Las proyecciones de Naciones Unidas anticipan un escenario de contracción demográfica a largo plazo. Según la ONU, China podría pasar de los alrededor de 1.400 millones de habitantes actuales a unos 633 millones a finales de siglo. Ese retroceso iría acompañado de un envejecimiento muy acusado de la población: hacia el año 2100, una proporción muy elevada de los chinos (45,8%) tendría 65 años o más. Ese escenario tendría implicaciones profundas no solo para el crecimiento económico y la sostenibilidad del Estado de bienestar, sino también para las aspiraciones del país de consolidarse como el gran rival estratégico de Estados Unidos.

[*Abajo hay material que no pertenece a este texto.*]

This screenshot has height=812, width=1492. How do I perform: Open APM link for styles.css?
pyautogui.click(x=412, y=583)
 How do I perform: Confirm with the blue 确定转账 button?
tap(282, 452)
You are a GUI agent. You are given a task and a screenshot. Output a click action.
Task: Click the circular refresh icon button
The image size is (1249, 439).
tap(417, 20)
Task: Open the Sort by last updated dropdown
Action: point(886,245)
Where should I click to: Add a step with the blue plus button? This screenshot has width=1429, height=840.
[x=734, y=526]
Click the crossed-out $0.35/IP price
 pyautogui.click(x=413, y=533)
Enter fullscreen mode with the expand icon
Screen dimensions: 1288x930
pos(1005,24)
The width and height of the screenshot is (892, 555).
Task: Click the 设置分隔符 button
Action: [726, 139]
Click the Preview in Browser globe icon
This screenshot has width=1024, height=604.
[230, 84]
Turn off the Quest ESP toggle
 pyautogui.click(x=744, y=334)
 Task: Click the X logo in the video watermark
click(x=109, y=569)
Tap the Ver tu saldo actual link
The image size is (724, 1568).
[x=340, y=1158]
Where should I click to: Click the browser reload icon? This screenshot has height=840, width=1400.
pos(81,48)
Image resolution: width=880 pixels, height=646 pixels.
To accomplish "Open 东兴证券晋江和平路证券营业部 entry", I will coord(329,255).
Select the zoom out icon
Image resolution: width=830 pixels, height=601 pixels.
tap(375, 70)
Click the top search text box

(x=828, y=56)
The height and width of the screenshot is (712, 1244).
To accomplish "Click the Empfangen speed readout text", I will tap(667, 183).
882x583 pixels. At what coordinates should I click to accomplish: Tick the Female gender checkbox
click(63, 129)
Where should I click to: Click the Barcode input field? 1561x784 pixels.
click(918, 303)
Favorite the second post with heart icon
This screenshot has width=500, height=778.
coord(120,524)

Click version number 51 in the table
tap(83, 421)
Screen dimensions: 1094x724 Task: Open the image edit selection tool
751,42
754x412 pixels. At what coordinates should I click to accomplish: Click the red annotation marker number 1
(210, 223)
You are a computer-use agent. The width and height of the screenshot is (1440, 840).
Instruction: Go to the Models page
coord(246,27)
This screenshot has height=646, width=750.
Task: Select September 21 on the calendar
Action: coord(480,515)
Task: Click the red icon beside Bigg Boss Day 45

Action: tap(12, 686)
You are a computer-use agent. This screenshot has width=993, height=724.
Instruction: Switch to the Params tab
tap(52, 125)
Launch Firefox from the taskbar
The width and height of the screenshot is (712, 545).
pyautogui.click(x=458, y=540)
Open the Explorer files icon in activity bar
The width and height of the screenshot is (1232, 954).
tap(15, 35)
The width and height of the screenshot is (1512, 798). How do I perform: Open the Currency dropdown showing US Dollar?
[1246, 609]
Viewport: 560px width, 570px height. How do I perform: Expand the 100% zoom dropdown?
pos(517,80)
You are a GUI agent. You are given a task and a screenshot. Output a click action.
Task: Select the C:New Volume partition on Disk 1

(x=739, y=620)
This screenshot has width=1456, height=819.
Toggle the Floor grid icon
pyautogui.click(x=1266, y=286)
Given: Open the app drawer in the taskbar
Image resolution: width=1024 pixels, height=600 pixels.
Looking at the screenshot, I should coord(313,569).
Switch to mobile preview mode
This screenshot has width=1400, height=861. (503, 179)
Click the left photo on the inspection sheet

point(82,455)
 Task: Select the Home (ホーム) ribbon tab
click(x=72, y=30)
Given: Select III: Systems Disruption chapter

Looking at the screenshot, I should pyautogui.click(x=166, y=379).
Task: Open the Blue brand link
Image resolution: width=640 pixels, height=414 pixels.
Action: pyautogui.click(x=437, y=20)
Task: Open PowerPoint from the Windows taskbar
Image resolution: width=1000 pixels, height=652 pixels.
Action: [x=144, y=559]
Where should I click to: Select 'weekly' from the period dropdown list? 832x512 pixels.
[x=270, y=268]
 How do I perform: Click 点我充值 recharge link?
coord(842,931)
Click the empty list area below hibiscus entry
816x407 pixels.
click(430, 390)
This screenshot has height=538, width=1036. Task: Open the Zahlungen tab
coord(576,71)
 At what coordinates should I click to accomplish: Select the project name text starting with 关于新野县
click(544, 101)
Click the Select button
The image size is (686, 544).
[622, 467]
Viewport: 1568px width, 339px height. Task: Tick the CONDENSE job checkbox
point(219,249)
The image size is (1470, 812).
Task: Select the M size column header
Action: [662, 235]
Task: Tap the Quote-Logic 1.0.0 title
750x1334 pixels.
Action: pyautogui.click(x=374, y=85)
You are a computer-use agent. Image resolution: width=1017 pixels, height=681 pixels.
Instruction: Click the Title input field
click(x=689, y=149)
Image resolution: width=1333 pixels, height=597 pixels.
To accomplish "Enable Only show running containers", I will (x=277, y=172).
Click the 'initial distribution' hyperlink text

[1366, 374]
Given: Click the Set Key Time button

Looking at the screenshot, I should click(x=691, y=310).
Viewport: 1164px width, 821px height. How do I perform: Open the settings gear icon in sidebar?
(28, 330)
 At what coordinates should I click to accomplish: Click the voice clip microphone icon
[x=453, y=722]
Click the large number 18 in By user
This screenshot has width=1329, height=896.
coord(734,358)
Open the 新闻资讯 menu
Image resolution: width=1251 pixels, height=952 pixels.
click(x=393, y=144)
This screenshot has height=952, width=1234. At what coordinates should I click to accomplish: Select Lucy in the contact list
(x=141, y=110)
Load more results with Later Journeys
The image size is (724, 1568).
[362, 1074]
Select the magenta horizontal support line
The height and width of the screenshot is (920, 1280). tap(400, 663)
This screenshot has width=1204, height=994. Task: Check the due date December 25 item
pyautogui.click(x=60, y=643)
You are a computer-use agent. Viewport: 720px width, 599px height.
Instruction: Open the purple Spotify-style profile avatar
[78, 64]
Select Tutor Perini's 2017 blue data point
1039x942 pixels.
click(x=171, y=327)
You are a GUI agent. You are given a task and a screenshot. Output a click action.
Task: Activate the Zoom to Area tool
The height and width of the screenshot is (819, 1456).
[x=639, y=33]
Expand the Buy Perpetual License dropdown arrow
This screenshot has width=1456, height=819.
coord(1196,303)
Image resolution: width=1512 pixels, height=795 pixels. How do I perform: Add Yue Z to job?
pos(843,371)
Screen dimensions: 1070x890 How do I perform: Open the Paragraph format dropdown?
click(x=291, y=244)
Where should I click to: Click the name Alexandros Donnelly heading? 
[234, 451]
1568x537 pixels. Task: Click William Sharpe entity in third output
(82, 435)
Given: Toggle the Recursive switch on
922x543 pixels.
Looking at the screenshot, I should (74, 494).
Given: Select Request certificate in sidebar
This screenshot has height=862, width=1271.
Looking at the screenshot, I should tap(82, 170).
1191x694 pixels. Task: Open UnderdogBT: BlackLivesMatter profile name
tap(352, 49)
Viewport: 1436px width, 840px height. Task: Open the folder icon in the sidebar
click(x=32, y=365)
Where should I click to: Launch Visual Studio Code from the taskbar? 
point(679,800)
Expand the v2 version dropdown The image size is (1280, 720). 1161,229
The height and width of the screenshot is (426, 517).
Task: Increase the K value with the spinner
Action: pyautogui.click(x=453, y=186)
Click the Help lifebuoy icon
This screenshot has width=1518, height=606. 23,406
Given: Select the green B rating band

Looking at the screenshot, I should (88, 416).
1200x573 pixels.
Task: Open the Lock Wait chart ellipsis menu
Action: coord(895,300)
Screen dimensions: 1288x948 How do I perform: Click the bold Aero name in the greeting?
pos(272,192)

“El auge y la caída de las grandes naciones suelen estar profundamente influenciados por las condiciones demográficas”, expresó en un discurso en 2023 el presidente chino, Xi Jinping. “Por lo tanto, la seguridad demográfica debe incorporarse al marco más amplio de la seguridad nacional y planificarse cuidadosamente”, aseveró.

El 15º plan quinquenal de China (2026-2030), la hoja de ruta para el desarrollo económico y social durante los próximos cinco años, incluye medidas para reforzar las políticas de apoyo a los nacimientos, promover una “visión positiva sobre el matrimonio y la maternidad” y reducir los costes del parto, la crianza y la educación mediante subsidios y deducciones en el impuesto sobre la renta. El Gobierno se ha comprometido a que, a partir de este año, las familias no tengan que asumir gastos directos por los costes de parto cubiertos por el sistema público de salud, e incluso la fecundación in vitro será reembolsable íntegramente a través de fondos nacionales de seguridad social.

Hasta 2025, la mayor parte de los incentivos para fomentar la natalidad dependían de programas piloto y ayudas gestionadas a nivel provincial, con coberturas desiguales según el territorio. Según estimaciones de la agencia Reuters publicadas la semana pasada, el coste potencial de las políticas para impulsar la natalidad alcanzarán los 180.000 millones de yuanes (alrededor de 22.221 millones de euros) en 2026.